Als der Teich und das klei­ne Ge­hölz im Schat­ten ver­san­ken und nur mehr als dunk­ler Strei­fen zu un­ter­schei­den wa­ren, wand­te sich die jun­ge Frau mit ei­nem Male zu­rück und in ei­nem Tone, in wel­chem Trä­nen des Zor­nes zit­ter­ten, nahm sie den un­ter­bro­che­nen Satz von neu­em auf:

»Was?... Et­was An­de­res, ja! Ich will et­was An­de­res. Weiß ich denn was? Wenn ich Das wüß­te!... Al­lein, ich habe die Bäl­le, die Fest­lich­kei­ten, die­se Sou­pers satt; die Sa­che bleibt sich im­mer gleich. Es ist zum Verzwei­feln... Und die Män­ner... die Män­ner sind zum Ster­ben lang­wei­lig...«

Ma­xi­me be­gann zu la­chen. Die ari­sto­kra­ti­schen Mie­nen der Welt­da­me ver­rie­ten hef­ti­ge Be­gier­den. Sie drück­te die Li­der nicht mehr zu, scharf trat die Fal­te auf ih­rer Stir­ne her­vor; ihre Ober­lip­pe schob sich gleich der ei­nes schmol­len­den Kin­des be­gehr­lich vor, un­be­kann­te Genüs­se hei­schend. Sie sah das La­chen ih­res Beglei­ters, war aber schon zu er­regt, um noch an sich hal­ten zu kön­nen; halb lie­gend, den wie­gen­den Be­we­gun­gen des Wa­gens fol­gend, fuhr sie in kur­z­en, ab­ge­bro­che­nen Sät­zen fort:

»Ja, ja, Ihr seid zum Ster­ben lang­wei­lig... Auf Dich, Ma­xi­me, hat Dies kei­nen Be­zug, Du bist noch zu jung... Doch wenn ich Dir be­rich­ten woll­te, wie läs­tig mir Aris­ti­de im An­fan­ge war!

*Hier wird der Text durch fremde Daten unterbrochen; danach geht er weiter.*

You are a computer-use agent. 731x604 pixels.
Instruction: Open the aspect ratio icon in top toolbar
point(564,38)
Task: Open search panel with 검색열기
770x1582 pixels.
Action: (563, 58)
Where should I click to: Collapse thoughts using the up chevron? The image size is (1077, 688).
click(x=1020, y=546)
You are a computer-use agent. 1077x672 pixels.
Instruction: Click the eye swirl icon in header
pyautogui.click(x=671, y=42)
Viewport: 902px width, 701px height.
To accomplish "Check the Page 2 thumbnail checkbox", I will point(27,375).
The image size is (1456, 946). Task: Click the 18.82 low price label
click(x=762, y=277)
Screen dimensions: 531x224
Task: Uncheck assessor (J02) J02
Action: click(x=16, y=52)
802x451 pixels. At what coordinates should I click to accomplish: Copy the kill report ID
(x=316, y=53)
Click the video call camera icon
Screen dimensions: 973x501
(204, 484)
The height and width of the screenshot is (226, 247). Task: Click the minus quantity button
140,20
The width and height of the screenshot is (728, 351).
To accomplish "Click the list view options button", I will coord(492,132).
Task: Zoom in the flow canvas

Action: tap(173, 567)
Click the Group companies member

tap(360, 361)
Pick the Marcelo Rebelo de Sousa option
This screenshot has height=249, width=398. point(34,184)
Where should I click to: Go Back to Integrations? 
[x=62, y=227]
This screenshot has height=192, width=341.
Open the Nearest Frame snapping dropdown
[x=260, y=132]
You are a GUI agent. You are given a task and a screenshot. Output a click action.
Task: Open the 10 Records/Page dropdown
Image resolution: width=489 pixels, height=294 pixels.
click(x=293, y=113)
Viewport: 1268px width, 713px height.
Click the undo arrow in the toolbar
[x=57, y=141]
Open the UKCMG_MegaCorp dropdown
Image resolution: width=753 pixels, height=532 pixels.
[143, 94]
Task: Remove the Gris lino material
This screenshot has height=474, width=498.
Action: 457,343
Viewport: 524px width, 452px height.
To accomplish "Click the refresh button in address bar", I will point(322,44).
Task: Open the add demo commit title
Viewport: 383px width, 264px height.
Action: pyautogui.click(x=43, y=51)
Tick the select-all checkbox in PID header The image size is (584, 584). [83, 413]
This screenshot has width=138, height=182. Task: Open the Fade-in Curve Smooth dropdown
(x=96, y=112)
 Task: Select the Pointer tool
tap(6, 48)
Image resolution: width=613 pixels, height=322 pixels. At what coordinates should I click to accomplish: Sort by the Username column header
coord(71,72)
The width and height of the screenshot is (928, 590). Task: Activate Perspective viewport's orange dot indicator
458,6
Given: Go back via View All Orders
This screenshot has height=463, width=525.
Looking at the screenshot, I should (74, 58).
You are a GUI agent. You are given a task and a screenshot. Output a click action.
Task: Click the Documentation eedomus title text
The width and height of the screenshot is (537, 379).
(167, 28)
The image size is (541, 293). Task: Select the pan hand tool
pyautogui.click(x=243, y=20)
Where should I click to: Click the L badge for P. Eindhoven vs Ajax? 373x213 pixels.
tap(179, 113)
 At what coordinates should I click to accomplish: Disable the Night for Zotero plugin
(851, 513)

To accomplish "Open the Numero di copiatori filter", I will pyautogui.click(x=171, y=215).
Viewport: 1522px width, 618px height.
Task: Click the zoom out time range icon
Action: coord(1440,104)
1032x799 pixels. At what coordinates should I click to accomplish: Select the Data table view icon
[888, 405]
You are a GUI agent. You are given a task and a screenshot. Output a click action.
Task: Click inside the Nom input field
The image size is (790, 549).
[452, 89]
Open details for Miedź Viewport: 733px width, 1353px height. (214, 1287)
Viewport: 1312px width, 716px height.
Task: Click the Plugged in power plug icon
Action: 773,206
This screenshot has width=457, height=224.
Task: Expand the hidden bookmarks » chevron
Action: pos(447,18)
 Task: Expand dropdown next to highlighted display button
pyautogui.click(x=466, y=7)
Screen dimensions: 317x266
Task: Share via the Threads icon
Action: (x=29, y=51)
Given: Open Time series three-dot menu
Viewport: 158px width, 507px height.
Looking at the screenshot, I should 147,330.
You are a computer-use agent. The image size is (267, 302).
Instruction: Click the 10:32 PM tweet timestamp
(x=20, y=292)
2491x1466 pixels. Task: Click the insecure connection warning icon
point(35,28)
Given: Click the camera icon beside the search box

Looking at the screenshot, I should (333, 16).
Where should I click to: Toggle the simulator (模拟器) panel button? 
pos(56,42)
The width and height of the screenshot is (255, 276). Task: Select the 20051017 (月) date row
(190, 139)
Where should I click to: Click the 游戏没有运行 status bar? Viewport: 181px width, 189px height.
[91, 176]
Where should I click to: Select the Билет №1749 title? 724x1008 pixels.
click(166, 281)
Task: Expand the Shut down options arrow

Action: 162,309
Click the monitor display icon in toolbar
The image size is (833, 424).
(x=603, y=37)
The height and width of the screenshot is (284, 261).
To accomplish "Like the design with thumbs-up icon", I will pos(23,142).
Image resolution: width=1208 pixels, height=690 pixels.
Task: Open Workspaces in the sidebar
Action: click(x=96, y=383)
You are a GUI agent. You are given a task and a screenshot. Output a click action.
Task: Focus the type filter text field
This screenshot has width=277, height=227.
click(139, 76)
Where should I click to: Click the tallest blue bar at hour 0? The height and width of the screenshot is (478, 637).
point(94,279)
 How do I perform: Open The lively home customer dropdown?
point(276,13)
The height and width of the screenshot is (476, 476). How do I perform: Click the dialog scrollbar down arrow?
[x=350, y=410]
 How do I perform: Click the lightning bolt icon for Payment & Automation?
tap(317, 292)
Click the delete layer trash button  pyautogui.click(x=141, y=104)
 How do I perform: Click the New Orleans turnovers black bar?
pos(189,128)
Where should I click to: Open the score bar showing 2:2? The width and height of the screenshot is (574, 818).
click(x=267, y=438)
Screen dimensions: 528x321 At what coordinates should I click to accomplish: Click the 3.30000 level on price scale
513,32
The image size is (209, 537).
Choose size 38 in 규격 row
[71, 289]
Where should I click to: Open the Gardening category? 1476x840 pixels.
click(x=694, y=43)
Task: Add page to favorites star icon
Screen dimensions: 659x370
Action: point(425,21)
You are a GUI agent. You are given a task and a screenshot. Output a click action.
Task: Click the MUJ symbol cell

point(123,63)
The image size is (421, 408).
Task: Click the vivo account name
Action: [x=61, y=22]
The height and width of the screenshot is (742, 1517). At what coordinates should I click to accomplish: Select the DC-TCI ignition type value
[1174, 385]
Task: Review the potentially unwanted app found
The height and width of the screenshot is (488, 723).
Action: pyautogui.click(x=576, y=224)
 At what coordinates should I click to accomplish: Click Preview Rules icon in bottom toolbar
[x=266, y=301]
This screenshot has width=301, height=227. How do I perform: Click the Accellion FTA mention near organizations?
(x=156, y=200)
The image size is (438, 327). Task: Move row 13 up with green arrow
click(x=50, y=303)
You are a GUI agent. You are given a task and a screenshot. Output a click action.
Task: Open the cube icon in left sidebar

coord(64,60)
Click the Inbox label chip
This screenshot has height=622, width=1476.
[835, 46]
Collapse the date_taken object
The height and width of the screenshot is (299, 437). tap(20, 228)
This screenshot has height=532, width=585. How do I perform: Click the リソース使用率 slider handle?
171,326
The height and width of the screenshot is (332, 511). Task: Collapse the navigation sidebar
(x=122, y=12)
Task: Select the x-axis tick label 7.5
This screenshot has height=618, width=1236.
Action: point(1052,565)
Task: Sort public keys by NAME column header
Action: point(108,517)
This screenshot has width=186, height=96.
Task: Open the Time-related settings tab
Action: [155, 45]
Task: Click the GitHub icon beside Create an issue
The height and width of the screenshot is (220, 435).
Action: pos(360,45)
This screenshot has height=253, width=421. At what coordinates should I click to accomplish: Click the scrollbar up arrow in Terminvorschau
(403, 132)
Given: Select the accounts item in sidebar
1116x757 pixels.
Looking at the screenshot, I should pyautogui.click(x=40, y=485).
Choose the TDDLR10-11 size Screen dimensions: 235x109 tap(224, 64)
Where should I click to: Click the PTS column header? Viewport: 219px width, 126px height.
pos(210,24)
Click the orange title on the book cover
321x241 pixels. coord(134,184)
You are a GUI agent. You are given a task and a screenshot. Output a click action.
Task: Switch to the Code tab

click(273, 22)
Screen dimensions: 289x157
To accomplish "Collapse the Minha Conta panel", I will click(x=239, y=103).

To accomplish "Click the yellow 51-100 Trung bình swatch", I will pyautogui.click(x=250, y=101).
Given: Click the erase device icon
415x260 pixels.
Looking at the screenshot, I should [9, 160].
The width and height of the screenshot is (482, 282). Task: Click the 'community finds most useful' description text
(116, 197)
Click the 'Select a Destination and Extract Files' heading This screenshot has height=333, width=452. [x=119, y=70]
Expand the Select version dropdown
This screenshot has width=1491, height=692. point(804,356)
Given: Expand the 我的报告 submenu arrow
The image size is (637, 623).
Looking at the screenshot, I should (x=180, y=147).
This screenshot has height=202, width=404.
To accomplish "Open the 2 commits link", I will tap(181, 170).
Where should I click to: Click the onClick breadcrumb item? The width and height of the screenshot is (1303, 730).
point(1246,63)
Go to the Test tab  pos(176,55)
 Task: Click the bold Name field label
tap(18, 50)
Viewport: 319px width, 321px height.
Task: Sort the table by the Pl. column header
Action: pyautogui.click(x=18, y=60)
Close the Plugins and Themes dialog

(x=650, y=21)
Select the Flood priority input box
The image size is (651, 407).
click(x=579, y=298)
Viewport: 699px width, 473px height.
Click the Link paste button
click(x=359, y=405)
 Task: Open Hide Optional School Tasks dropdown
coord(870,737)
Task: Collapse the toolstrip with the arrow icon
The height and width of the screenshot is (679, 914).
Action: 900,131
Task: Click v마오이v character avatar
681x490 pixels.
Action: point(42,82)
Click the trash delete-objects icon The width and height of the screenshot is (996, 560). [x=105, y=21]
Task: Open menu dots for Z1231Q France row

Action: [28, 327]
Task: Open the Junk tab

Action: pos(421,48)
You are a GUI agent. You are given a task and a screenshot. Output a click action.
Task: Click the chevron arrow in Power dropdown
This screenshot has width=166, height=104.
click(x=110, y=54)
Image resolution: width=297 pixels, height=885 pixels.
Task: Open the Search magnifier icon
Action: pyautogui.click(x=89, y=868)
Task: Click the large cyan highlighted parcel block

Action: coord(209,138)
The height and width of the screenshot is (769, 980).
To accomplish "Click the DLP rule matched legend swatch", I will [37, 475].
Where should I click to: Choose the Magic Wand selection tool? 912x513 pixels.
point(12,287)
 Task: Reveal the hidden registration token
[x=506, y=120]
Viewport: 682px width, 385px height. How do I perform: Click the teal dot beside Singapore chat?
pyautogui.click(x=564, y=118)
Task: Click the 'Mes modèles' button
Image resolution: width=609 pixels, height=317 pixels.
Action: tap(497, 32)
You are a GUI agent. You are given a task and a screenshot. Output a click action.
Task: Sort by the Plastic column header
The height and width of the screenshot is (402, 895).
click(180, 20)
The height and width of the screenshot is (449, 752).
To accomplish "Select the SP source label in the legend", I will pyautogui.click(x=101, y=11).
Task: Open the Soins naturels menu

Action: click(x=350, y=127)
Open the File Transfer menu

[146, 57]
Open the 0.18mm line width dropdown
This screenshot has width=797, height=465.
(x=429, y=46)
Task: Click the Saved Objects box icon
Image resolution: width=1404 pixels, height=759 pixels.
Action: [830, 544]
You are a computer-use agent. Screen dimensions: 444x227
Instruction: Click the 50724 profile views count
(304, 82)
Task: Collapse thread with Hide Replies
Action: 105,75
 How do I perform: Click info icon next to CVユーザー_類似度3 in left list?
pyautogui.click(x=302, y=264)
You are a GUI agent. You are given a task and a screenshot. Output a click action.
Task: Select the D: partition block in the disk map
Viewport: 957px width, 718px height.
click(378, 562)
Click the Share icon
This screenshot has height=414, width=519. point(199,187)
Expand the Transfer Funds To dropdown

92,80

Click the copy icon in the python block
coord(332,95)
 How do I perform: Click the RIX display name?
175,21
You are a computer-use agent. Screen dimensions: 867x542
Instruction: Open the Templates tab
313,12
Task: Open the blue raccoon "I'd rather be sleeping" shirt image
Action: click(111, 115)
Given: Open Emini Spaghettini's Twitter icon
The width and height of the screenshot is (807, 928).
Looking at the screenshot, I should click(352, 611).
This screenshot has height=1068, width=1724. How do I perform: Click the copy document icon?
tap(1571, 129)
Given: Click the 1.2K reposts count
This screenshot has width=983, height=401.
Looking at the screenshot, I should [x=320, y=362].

Und erst die An­de­ren! Jene, die mich ge­liebt ha­ben... Du weißt, wir sind zwei gute Ka­me­ra­den; Dir ge­gen­über tue ich mir kei­nen Zwang an... Nun denn, es ist wahr, ich habe Tage, da ich es der­art müde bin, das Le­ben ei­ner rei­chen, ge­lieb­ten, re­spek­tier­ten Frau zu füh­ren, daß ich eine Lau­ra d’Au­rigny, eine die­ser Da­men zu sein wünsch­te, die ein förm­li­ches Jung­ge­sel­len­le­ben füh­ren.«

Und da Ma­xi­me noch lau­ter lach­te, füg­te sie hin­zu: »Ja, eine Lau­ra d’Au­rigny. Das muß we­ni­ger lang­wei­lig, we­ni­ger gleich­mä­ßig sein.«

Sie schwieg eine Wei­le, als ver­ge­gen­wär­tig­te sie sich das Le­ben, wel­ches sie füh­ren wür­de, wenn sie Lau­ra wäre. So­dann nahm sie ent­mu­tig­ten To­nes von neu­em auf:

»Üb­ri­gens mö­gen auch die­se Da­men ihre Stun­den des Über­drus­ses ha­ben, -- auch sie. Nichts ist kurz­wei­lig. Es ist zum Verzwei­feln... Ich sag­te al­ler­dings, ich wünsch­te et­was An­de­res; Du ver­stehst viel­leicht, ich selbst er­ra­te es nicht; et­was An­de­res, was noch Nie­man­dem wi­der­fuhr, was man nicht alle Tage an­trifft, was einen sel­te­nen, einen un­be­kann­ten Ge­nuß böte...«

Sie hat­te im­mer lang­sa­mer ge­spro­chen und die letz­ten Wor­te wie in tie­fes Sin­nen ver­sun­ken ge­äu­ßert. Der Wa­gen roll­te durch die Al­lee, die nach dem Aus­gang des Bois führ­te. Die Schat­ten wur­den im­mer län­ger; gleich ei­ner grau­en Mau­er glit­ten zu bei­den Sei­ten die He­cken da­hin; die gelb ge­stri­che­nen Stüh­le, auf wel­che sich an schö­nen Aben­den die fei­ern­den Bür­gers­leu­te nie­der­las­sen, stan­den leer längs des Fuß­we­ges, in die schwar­ze Me­lan­cho­lie der Gar­ten­mö­bel ver­sun­ken, wel­che vom Win­ter über­rascht wer­den und das Rol­len, das dump­fe, gleich­mä­ßi­ge Geräusch der heim­keh­ren­den Wa­gen klang gleich ei­ner trau­ri­gen Kla­ge durch die ein­sa­me Al­lee.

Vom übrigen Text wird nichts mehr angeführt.